» **Data supplied**
::::

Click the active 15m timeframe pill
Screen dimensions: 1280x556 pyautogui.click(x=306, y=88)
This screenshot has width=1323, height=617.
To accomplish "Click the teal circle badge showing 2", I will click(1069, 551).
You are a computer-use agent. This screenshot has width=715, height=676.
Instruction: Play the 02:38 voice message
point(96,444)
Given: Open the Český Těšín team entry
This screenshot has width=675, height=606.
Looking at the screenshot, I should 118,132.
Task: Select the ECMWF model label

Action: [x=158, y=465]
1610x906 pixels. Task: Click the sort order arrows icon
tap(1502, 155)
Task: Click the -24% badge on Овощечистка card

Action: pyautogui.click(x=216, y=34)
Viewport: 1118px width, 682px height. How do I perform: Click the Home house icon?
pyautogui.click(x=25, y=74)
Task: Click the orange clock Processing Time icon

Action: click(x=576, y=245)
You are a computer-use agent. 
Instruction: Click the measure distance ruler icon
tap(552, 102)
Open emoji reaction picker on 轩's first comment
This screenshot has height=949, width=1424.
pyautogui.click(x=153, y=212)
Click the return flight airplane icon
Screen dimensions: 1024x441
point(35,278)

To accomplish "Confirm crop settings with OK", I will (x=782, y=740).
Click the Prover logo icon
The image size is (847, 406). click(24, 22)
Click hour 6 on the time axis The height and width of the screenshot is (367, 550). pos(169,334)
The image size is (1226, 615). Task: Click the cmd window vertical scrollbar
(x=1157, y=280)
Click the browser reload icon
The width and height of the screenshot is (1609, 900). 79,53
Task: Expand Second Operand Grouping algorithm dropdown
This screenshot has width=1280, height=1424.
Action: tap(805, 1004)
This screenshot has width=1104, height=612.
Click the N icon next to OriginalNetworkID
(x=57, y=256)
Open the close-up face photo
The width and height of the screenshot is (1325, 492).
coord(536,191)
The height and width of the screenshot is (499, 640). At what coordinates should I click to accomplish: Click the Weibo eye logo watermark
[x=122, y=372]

::::

» **What you should do**
Report all lines of the material that contain the word "computer".

» **Written answer**
You are a computer-use agent. This screenshot has width=715, height=676.
You are a computer-use agent. 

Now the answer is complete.